Hello,
I was working on my research of image classification.
Here’s the code (part in a jupyter cell):
# Training loop
num_total_steps = len(Train_loader.dataset)
step = 0
losses = []
accuracies = []
steps = []
for epoch in range(num_epochs):
train_loss = 0.0
train_acc = 0.0
for i , (images, labels) in enumerate(Train_loader):
images = images.to(device)
# print(len(images))
labels = labels.to(device)
# print(labels)
#forward
outputs = model(images)
# print(outputs)
loss = criterion(outputs, labels)
losses.append(loss.item())
# backwards and optimizer
optimizer.zero_grad()
loss.backward()
optimizer.step()
# Calculating running training accuracies
_, predictions = outputs.max(1)
print((predictions))
num_correct = (predictions == labels).sum()

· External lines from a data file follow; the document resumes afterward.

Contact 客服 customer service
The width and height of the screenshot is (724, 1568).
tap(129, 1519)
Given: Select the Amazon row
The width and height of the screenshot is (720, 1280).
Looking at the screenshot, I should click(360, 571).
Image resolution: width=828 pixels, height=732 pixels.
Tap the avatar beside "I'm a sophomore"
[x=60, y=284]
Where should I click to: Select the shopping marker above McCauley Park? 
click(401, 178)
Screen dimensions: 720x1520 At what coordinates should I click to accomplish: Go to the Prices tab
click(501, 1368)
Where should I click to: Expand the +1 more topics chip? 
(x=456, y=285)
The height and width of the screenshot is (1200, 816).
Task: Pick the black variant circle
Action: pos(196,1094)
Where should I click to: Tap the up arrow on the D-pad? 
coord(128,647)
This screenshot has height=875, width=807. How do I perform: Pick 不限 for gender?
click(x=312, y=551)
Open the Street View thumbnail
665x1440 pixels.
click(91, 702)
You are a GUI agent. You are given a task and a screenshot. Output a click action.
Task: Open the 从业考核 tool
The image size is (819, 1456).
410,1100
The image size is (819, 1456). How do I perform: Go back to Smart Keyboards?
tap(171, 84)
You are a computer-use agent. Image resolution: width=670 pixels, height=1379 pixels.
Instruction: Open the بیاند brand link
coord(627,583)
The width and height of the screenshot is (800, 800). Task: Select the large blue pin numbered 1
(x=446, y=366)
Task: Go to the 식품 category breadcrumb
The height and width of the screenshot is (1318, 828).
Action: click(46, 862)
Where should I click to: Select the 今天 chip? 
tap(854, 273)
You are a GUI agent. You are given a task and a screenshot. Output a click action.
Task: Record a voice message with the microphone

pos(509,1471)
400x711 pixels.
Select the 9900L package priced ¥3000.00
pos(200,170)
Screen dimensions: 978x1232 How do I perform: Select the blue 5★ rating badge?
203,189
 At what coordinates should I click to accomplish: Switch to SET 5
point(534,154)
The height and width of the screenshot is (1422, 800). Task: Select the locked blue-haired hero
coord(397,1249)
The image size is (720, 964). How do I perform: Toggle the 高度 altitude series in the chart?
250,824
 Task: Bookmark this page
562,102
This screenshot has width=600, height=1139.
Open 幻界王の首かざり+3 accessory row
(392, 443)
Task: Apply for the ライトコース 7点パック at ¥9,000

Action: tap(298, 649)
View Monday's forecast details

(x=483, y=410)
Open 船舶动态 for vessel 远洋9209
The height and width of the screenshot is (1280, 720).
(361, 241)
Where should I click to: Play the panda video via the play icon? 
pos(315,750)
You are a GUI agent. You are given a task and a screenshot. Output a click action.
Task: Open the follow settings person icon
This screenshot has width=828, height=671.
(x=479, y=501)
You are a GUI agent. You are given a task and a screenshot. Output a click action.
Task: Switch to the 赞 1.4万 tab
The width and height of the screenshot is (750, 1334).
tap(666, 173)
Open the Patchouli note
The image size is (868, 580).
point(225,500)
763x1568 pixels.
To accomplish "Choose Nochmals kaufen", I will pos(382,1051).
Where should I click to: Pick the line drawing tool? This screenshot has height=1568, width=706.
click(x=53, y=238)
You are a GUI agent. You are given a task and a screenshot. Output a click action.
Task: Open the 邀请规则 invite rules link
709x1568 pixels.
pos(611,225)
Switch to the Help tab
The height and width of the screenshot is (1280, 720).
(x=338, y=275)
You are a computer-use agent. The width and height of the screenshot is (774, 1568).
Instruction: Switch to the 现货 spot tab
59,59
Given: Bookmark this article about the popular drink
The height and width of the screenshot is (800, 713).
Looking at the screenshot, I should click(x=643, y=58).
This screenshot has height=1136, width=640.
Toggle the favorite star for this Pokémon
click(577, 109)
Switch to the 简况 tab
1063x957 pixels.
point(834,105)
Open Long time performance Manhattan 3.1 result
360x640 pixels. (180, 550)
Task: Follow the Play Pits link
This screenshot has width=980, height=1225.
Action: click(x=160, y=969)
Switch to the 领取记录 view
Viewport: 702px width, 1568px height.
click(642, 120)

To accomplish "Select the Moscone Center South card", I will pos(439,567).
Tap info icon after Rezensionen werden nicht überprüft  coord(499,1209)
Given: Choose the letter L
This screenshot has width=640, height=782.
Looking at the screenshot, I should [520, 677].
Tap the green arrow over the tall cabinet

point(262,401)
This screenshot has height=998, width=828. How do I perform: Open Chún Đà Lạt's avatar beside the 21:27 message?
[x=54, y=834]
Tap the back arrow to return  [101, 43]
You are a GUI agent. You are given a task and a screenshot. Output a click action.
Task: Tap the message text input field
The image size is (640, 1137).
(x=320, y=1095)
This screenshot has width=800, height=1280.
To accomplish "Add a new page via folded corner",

running_train_acc = float(num_correct)/float(images.shape[0])
accuracies.append(running_train_acc)
train_acc += running_train_acc
train_loss += loss.item()
avg_train_acc = train_acc / len(Train_loader)
avg_train_loss = train_loss / len(Train_loader)
writer.add_scalar('Training Loss', loss, global_step= step)
writer.add_scalar('Training Accuracy', running_train_acc, global_step=step)
step += 1
steps.append(step)
if (i+1) % 10 == 0:
print ('Epoch [{}/{}], Step [{}/{}], Loss: {:.4f}'
.format(epoch+1, num_epochs, i*len(images), num_total_steps, loss.item()))
torch.cuda.empty_cache()
print('Training Ended')
And here’s the error I get:
---------------------------------------------------------------------------
RuntimeError Traceback (most recent call last)
/tmp/ipykernel_34/669514399.py in <module>
17 outputs = model(images)
18 # print(outputs)
---> 19 loss = criterion(outputs, labels)
20 losses.append(loss.item())
21
/opt/conda/lib/python3.7/site-packages/torch/nn/modules/module.py in _call_impl(self, *input, **kwargs)
1049 if not (self._backward_hooks or self._forward_hooks or self._forward_pre_hooks or _global_backward_hooks
1050 or _global_forward_hooks or _global_forward_pre_hooks):
-> 1051 return forward_call(*input, **kwargs)
1052 # Do not call functions when jit is used
1053 full_backward_hooks, non_full_backward_hooks = [], []
/opt/conda/lib/python3.7/site-packages/torch/nn/modules/loss.py in forward(self, input, target)
1119 def forward(self, input: Tensor, target: Tensor) -> Tensor:
1120 return F.cross_entropy(input, target, weight=self.weight,
-> 1121 ignore_index=self.ignore_index, reduction=self.reduction)
1122
1123
/opt/conda/lib/python3.7/site-packages/torch/nn/functional.py in cross_entropy(input, target, weight, size_average, ignore_index, reduce, reduction)
2822 if size_average is not None or reduce is not None:
2823 reduction = _Reduction.legacy_get_string(size_average, reduce)
-> 2824 return torch._C._nn.cross_entropy_loss(input, target, weight, _Reduction.get_enum(reduction), ignore_index)
2825
2826
RuntimeError: 1only batches of spatial targets supported (3D tensors) but got targets of size: : [12]
So then I tried to print the shape of outputs
and labels
.
The shape of outputs
: torch.Size([12, 2, 224, 224])
The shape of labels
: torch.Size([12])
The shape looks alright since the labels
variable is for the classification label.
tensor([1, 1, 1, 1, 1, 1, 0, 0, 0, 1, 1, 1], device='cuda:0')
Is anyone familiar with this problem? Thanks!